We have taken forward a range of measures with our winter plan. We started its development earlier this year, and we have taken a partnership approach to its development. That is why it takes a joint whole-system approach with COSLA to meet some of the pressures that we know exist and expect to develop in our health and social care system. We have also engaged with the social care sector in the development of the plan.
Of course, the additional investment of some £50 million in our ambulance service and the additional £12 million investment in the expansion of hospital at home are part of the package of measures that we are putting in place to help to meet the demand that we will face over the winter months.
The cabinet secretary will have seen the troubling statistics yesterday that show increased waiting times in A and E, delayed discharge rates—which are sky high—and the level of cancelled operations up again.

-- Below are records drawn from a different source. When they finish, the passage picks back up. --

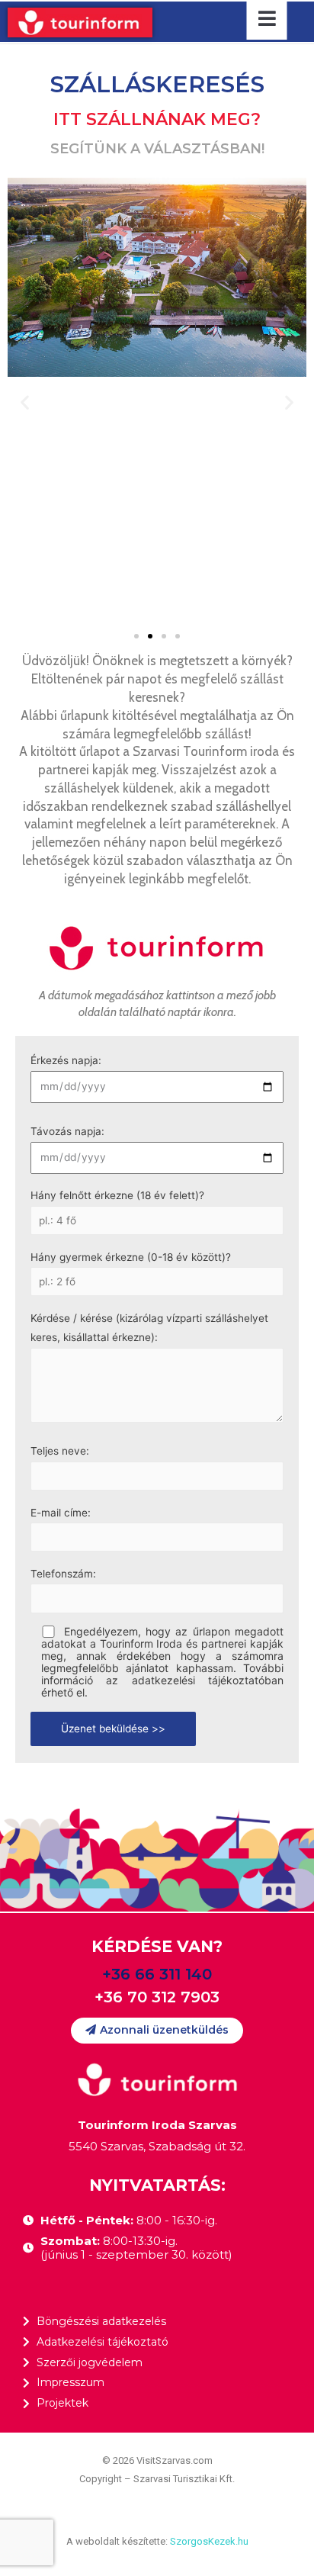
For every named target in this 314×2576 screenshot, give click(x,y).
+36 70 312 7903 (157, 1997)
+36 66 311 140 (157, 1974)
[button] (136, 636)
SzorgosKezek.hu (209, 2541)
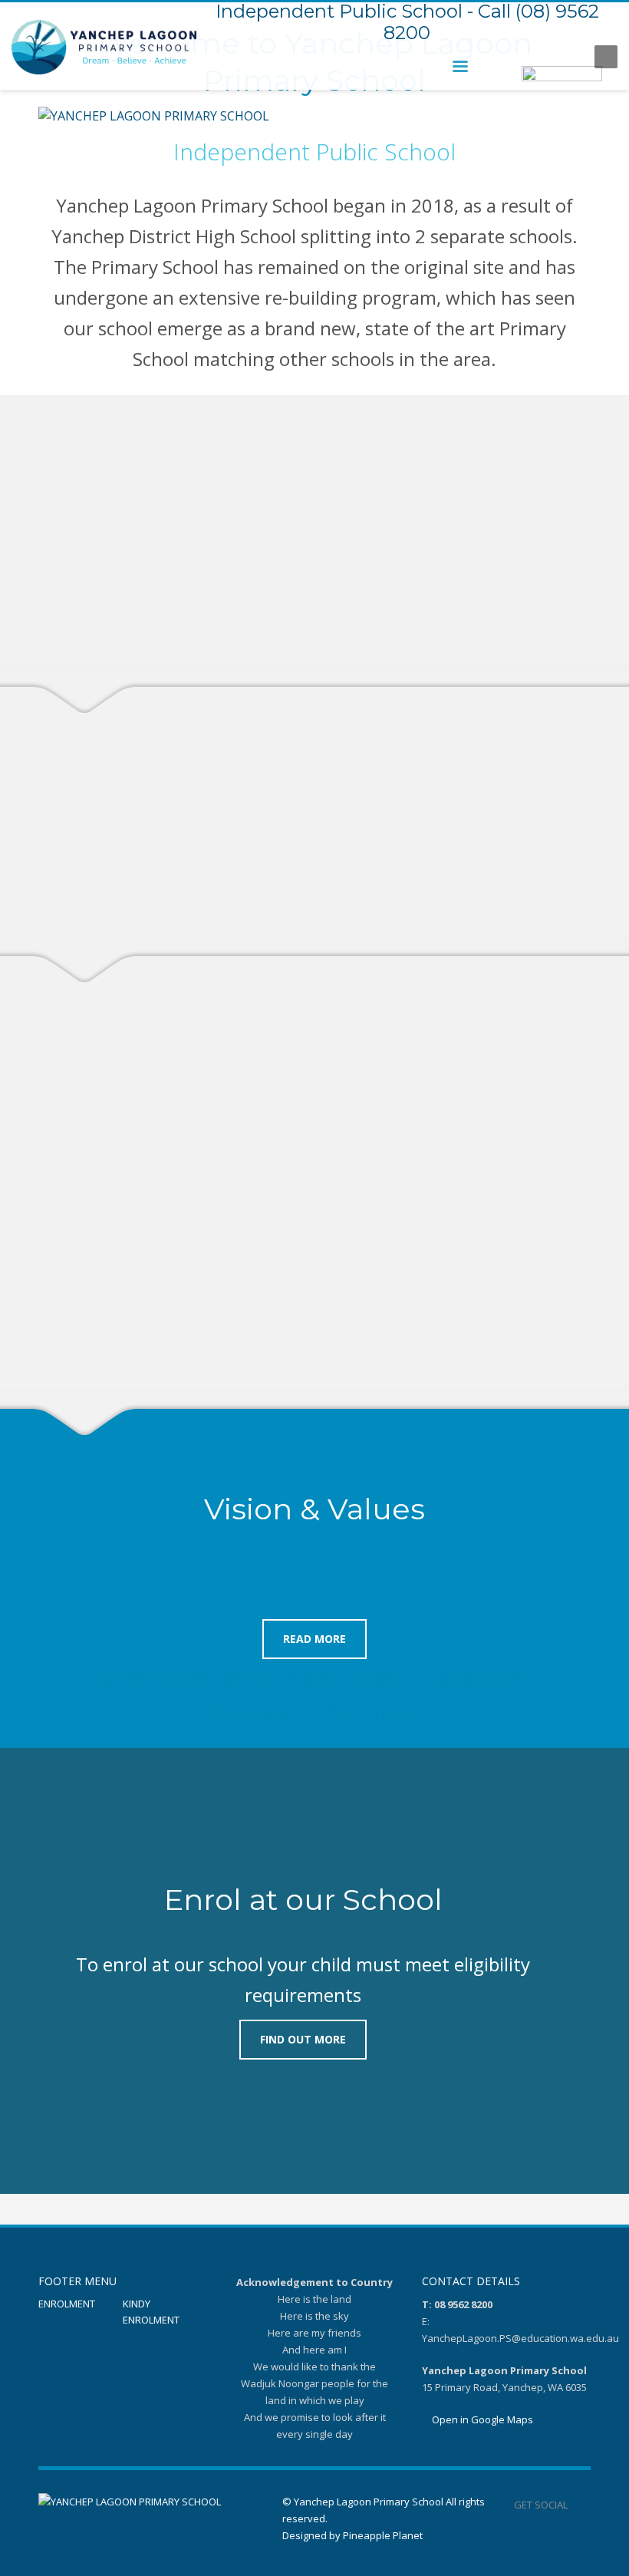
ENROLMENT (66, 2303)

This is only autumn. How much will his plan reduce A and E waiting times by over the winter period? Will his plan also eradicate waits of more than 12 hours?
As Jackie Baillie will be aware, the plan is to help to meet some of the challenges that we will face over the winter months. I have not hidden from the fact that A and E performance is not where we would want it to be. A big part of that is because acuity rates are greater and because we have numbers of people staying in hospital for longer periods than previously was the case, with greater hospital occupancy levels.
All of those factors will present challenges, which is why we have made very specific interventions with additional funding to help to reduce and manage some of that demand over the winter months. I cannot quantify exactly by how much the interventions will improve matters because, due to the varying nature of winter illnesses, we do not know what the demand or the pattern of demand will be over the winter months. However, I assure Jackie Baillie that we are determined to do everything that we can to support the system through what we know will be a very challenging period at the health and social care levels. That is why we have taken a whole-systems approach, in partnership with COSLA, to the plan’s development.